Essere custodi di altri. Dio ci crea, affinché ognuno di noi sia “custode” di qualcuno.
Le madri e i padri, i medici, gli psicologi, i preti, i pizzicagnoli: sono tutti adibiti alla custodia di fratelli. Non possiamo affibbiare solo agli angeli custodi tale compito.

Anche con la semplice nostra preghiera a favore di altri esercitiamo la custodia. E il Padre non ci permette di morire, se il nostro compito di custodire non è esaurito.
Gesù, poco prima di terminare il suo compito in questa vita, prega il Padre: “Quando ero con loro, io li ho conservati nel tuo nome, [coloro] che mi hai dato e li ho custoditi e nessuno di loro si è perduto” (Gv 17, 12).
Finito il compito di custodire, Gesù affida i suoi alla custodia del Padre, che soccorre con il suo Spirito.

La missione di Gesù è passata a noi chiesa. Eppure è missione di tutti, nella loro situazione sociale, di custodire i fratelli. È compito e missione della polizia e dei politici. Anche questi non possono accontentarsi di successi, per grazia di Dio effimeri, ma sono obbligati al bene degli altri.
Non sempre è chiara la nostra missione di custodi. Spesso essa si esercita con la preghiera, con la parola, con lo scritto. Una cosa è sicura: il Padre ci fa vivere tutto il tempo necessario affinché possiamo completare la missione di custodi, prima di passare ad altri il testimone: proprio come fece Gesù.

#### [ELENCO FORNITO]
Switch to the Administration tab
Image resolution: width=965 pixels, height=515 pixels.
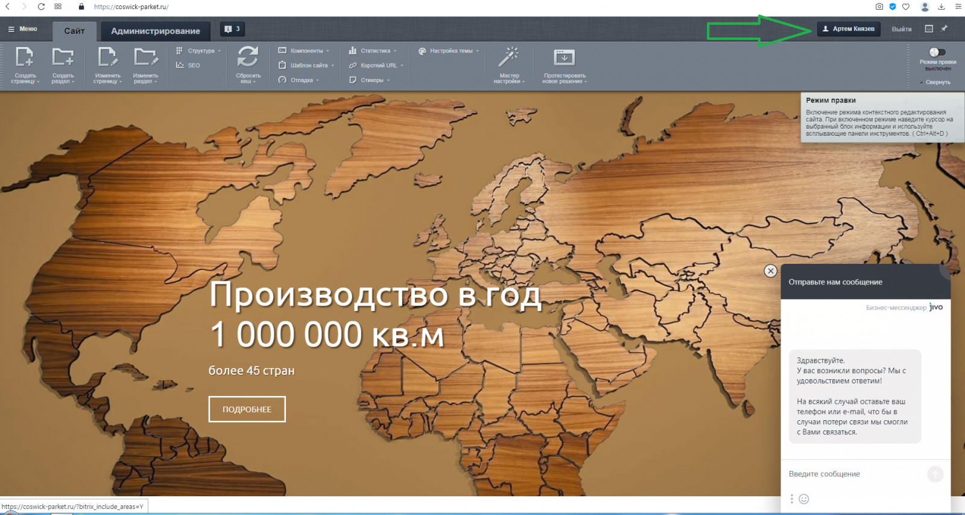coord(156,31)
* * *
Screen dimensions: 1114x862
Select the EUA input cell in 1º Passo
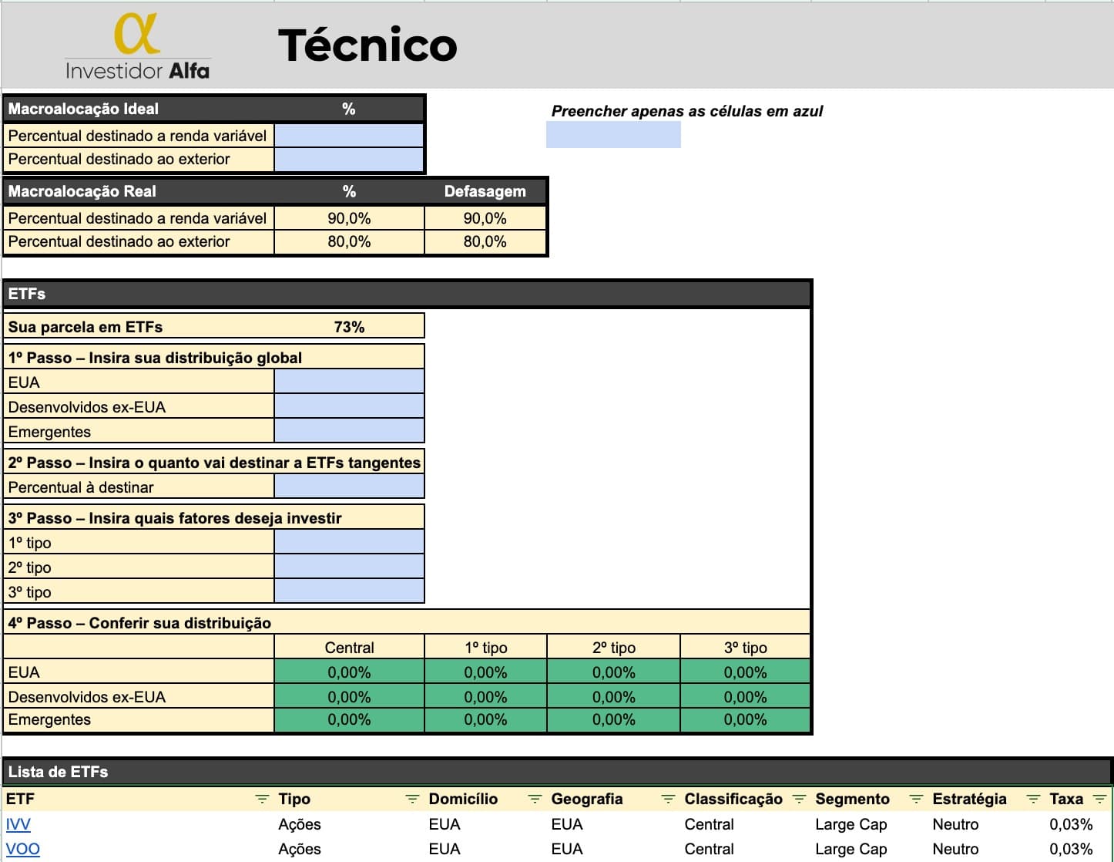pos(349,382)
* * *
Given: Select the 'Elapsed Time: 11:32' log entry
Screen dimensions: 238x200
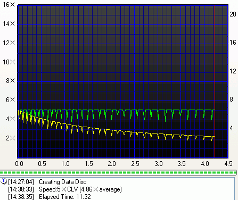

#### [ESERCIZI DA SVOLGERE]
**a.** Trascrivi dal brano sulla custodia il passo che comincia con "Anche con la" e prosegue fino a "non è esaurito.".
**b.** Rispondi a queste domande sul brano sulla custodia.
(i) A chi, secondo il brano, non possiamo affibbiare da soli il compito della custodia?
(ii) Quale passo del Vangelo viene citato per la preghiera di Gesù al Padre?
(iii) Con quali mezzi si esercita spesso la missione di custodi?

#### [SOLUZIONI DEGLI ESERCIZI]
**a.**
Anche con la semplice nostra preghiera a favore di altri esercitiamo la custodia. E il Padre non ci permette di morire, se il nostro compito di custodire non è esaurito.

**b.**
(i) Agli angeli custodi.
(ii) Gv 17, 12.
(iii) Con la preghiera, con la parola, con lo scritto.